Begin Dataset entries

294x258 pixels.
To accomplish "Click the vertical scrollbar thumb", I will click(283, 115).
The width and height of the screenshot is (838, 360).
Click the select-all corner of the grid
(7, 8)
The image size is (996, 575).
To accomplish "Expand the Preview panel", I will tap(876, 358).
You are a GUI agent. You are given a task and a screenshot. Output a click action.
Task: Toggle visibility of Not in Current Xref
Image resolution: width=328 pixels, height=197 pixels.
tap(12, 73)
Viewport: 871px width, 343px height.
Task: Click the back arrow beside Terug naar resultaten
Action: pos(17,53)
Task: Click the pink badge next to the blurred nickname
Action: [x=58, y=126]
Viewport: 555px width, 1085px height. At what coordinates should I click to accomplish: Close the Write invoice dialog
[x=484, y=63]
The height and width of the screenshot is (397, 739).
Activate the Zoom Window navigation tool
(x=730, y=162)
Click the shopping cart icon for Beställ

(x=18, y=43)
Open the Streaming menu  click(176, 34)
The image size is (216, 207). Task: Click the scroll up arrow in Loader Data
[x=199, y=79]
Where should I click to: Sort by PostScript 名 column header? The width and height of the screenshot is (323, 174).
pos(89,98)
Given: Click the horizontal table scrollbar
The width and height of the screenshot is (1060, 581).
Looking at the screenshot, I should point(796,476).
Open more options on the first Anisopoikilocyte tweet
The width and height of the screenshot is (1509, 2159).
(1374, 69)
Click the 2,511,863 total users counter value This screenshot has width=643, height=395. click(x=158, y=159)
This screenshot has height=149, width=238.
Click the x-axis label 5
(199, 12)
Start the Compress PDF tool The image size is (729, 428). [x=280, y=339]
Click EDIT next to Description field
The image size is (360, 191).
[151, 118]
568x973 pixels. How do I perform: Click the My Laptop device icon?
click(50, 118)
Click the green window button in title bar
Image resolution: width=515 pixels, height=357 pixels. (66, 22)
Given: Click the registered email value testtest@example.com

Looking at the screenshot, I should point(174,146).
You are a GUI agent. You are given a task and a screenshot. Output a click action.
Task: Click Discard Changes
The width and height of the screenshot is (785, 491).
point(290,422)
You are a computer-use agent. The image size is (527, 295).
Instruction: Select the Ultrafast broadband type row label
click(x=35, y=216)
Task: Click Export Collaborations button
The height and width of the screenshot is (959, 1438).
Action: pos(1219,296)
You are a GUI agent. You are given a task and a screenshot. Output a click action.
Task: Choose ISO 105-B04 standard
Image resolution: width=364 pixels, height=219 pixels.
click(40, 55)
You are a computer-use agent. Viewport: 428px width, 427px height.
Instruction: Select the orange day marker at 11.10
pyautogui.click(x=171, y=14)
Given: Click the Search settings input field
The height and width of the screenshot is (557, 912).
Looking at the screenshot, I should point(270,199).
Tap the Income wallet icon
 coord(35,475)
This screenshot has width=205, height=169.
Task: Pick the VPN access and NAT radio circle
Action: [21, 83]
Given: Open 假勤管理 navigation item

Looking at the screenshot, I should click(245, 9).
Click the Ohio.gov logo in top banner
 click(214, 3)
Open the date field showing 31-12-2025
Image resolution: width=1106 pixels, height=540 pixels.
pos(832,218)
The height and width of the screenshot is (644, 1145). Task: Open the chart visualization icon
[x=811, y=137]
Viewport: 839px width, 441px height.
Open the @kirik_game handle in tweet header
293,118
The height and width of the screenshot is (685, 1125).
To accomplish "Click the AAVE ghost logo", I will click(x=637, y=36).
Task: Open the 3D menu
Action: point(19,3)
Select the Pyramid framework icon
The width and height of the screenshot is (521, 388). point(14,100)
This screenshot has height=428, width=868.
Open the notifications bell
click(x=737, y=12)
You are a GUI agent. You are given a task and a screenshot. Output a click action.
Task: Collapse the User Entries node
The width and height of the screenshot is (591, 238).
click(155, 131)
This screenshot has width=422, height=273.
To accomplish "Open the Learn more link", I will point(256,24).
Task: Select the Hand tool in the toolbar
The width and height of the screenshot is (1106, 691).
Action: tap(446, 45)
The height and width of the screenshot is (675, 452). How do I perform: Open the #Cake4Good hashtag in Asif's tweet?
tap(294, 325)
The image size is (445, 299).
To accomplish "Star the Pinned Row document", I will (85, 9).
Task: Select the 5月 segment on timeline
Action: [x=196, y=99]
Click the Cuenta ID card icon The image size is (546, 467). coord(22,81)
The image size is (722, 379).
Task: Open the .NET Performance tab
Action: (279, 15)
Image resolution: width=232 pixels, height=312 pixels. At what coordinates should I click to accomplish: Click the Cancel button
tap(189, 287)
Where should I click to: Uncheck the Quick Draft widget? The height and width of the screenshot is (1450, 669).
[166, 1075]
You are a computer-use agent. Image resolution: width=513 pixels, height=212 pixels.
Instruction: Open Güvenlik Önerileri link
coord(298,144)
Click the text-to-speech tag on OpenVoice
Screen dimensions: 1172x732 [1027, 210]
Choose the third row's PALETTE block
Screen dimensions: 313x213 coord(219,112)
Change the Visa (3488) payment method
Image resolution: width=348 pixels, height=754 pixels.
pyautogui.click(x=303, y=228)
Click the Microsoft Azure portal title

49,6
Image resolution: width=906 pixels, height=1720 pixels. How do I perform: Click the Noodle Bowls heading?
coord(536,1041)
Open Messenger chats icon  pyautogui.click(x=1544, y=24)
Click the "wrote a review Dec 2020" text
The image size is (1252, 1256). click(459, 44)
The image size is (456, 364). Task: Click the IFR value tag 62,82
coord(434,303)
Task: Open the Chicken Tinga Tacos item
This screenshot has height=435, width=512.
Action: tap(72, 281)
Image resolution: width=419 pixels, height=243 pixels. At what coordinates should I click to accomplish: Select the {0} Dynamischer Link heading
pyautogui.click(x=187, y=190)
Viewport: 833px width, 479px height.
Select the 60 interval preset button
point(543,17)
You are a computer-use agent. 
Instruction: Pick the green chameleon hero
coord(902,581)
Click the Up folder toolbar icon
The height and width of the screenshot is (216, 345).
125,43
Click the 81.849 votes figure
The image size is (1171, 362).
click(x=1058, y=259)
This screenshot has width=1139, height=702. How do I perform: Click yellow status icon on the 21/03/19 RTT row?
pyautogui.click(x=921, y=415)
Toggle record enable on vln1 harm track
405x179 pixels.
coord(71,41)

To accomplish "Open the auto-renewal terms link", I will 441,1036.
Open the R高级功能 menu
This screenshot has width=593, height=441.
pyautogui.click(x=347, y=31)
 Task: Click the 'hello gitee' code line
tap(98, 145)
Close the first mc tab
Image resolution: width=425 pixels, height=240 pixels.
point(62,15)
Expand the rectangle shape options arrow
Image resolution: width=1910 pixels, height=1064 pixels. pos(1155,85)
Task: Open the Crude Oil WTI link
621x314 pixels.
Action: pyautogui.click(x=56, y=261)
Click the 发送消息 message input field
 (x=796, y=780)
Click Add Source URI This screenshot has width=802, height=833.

End Dataset entries

**Task description:**
Copy every line of the material above exactly as it appears, keeping each character and the line order unchanged.

**Answer to the exercise:**
294x258 pixels.
To accomplish "Click the vertical scrollbar thumb", I will click(283, 115).
The width and height of the screenshot is (838, 360).
Click the select-all corner of the grid
(7, 8)
The image size is (996, 575).
To accomplish "Expand the Preview panel", I will tap(876, 358).
You are a GUI agent. You are given a task and a screenshot. Output a click action.
Task: Toggle visibility of Not in Current Xref
Image resolution: width=328 pixels, height=197 pixels.
tap(12, 73)
Viewport: 871px width, 343px height.
Task: Click the back arrow beside Terug naar resultaten
Action: pos(17,53)
Task: Click the pink badge next to the blurred nickname
Action: [x=58, y=126]
Viewport: 555px width, 1085px height. At what coordinates should I click to accomplish: Close the Write invoice dialog
[x=484, y=63]
The height and width of the screenshot is (397, 739).
Activate the Zoom Window navigation tool
(x=730, y=162)
Click the shopping cart icon for Beställ

(x=18, y=43)
Open the Streaming menu  click(176, 34)
The image size is (216, 207). Task: Click the scroll up arrow in Loader Data
[x=199, y=79]
Where should I click to: Sort by PostScript 名 column header? The width and height of the screenshot is (323, 174).
pos(89,98)
Given: Click the horizontal table scrollbar
The width and height of the screenshot is (1060, 581).
Looking at the screenshot, I should point(796,476).
Open more options on the first Anisopoikilocyte tweet
The width and height of the screenshot is (1509, 2159).
(1374, 69)
Click the 2,511,863 total users counter value This screenshot has width=643, height=395. click(x=158, y=159)
This screenshot has height=149, width=238.
Click the x-axis label 5
(199, 12)
Start the Compress PDF tool The image size is (729, 428). [x=280, y=339]
Click EDIT next to Description field
The image size is (360, 191).
[151, 118]
568x973 pixels. How do I perform: Click the My Laptop device icon?
click(50, 118)
Click the green window button in title bar
Image resolution: width=515 pixels, height=357 pixels. (66, 22)
Given: Click the registered email value testtest@example.com

Looking at the screenshot, I should point(174,146).
You are a GUI agent. You are given a task and a screenshot. Output a click action.
Task: Click Discard Changes
The width and height of the screenshot is (785, 491).
point(290,422)
You are a computer-use agent. The image size is (527, 295).
Instruction: Select the Ultrafast broadband type row label
click(x=35, y=216)
Task: Click Export Collaborations button
The height and width of the screenshot is (959, 1438).
Action: pos(1219,296)
You are a GUI agent. You are given a task and a screenshot. Output a click action.
Task: Choose ISO 105-B04 standard
Image resolution: width=364 pixels, height=219 pixels.
click(40, 55)
You are a computer-use agent. Viewport: 428px width, 427px height.
Instruction: Select the orange day marker at 11.10
pyautogui.click(x=171, y=14)
Given: Click the Search settings input field
The height and width of the screenshot is (557, 912).
Looking at the screenshot, I should point(270,199).
Tap the Income wallet icon
 coord(35,475)
This screenshot has width=205, height=169.
Task: Pick the VPN access and NAT radio circle
Action: [21, 83]
Given: Open 假勤管理 navigation item

Looking at the screenshot, I should click(245, 9).
Click the Ohio.gov logo in top banner
 click(214, 3)
Open the date field showing 31-12-2025
Image resolution: width=1106 pixels, height=540 pixels.
pos(832,218)
The height and width of the screenshot is (644, 1145). Task: Open the chart visualization icon
[x=811, y=137]
Viewport: 839px width, 441px height.
Open the @kirik_game handle in tweet header
293,118
The height and width of the screenshot is (685, 1125).
To accomplish "Click the AAVE ghost logo", I will click(x=637, y=36).
Task: Open the 3D menu
Action: point(19,3)
Select the Pyramid framework icon
The width and height of the screenshot is (521, 388). point(14,100)
This screenshot has height=428, width=868.
Open the notifications bell
click(x=737, y=12)
You are a GUI agent. You are given a task and a screenshot. Output a click action.
Task: Collapse the User Entries node
The width and height of the screenshot is (591, 238).
click(155, 131)
This screenshot has width=422, height=273.
To accomplish "Open the Learn more link", I will point(256,24).
Task: Select the Hand tool in the toolbar
The width and height of the screenshot is (1106, 691).
Action: tap(446, 45)
The height and width of the screenshot is (675, 452). How do I perform: Open the #Cake4Good hashtag in Asif's tweet?
tap(294, 325)
The image size is (445, 299).
To accomplish "Star the Pinned Row document", I will (85, 9).
Task: Select the 5月 segment on timeline
Action: [x=196, y=99]
Click the Cuenta ID card icon The image size is (546, 467). coord(22,81)
The image size is (722, 379).
Task: Open the .NET Performance tab
Action: (279, 15)
Image resolution: width=232 pixels, height=312 pixels. At what coordinates should I click to accomplish: Click the Cancel button
tap(189, 287)
Where should I click to: Uncheck the Quick Draft widget? The height and width of the screenshot is (1450, 669).
[166, 1075]
You are a computer-use agent. Image resolution: width=513 pixels, height=212 pixels.
Instruction: Open Güvenlik Önerileri link
coord(298,144)
Click the text-to-speech tag on OpenVoice
Screen dimensions: 1172x732 [1027, 210]
Choose the third row's PALETTE block
Screen dimensions: 313x213 coord(219,112)
Change the Visa (3488) payment method
Image resolution: width=348 pixels, height=754 pixels.
pyautogui.click(x=303, y=228)
Click the Microsoft Azure portal title

49,6
Image resolution: width=906 pixels, height=1720 pixels. How do I perform: Click the Noodle Bowls heading?
coord(536,1041)
Open Messenger chats icon  pyautogui.click(x=1544, y=24)
Click the "wrote a review Dec 2020" text
The image size is (1252, 1256). click(459, 44)
The image size is (456, 364). Task: Click the IFR value tag 62,82
coord(434,303)
Task: Open the Chicken Tinga Tacos item
This screenshot has height=435, width=512.
Action: tap(72, 281)
Image resolution: width=419 pixels, height=243 pixels. At what coordinates should I click to accomplish: Select the {0} Dynamischer Link heading
pyautogui.click(x=187, y=190)
Viewport: 833px width, 479px height.
Select the 60 interval preset button
point(543,17)
You are a computer-use agent. 
Instruction: Pick the green chameleon hero
coord(902,581)
Click the Up folder toolbar icon
The height and width of the screenshot is (216, 345).
125,43
Click the 81.849 votes figure
The image size is (1171, 362).
click(x=1058, y=259)
This screenshot has width=1139, height=702. How do I perform: Click yellow status icon on the 21/03/19 RTT row?
pyautogui.click(x=921, y=415)
Toggle record enable on vln1 harm track
405x179 pixels.
coord(71,41)

To accomplish "Open the auto-renewal terms link", I will 441,1036.
Open the R高级功能 menu
This screenshot has width=593, height=441.
pyautogui.click(x=347, y=31)
 Task: Click the 'hello gitee' code line
tap(98, 145)
Close the first mc tab
Image resolution: width=425 pixels, height=240 pixels.
point(62,15)
Expand the rectangle shape options arrow
Image resolution: width=1910 pixels, height=1064 pixels. pos(1155,85)
Task: Open the Crude Oil WTI link
621x314 pixels.
Action: pyautogui.click(x=56, y=261)
Click the 发送消息 message input field
 (x=796, y=780)
Click Add Source URI This screenshot has width=802, height=833.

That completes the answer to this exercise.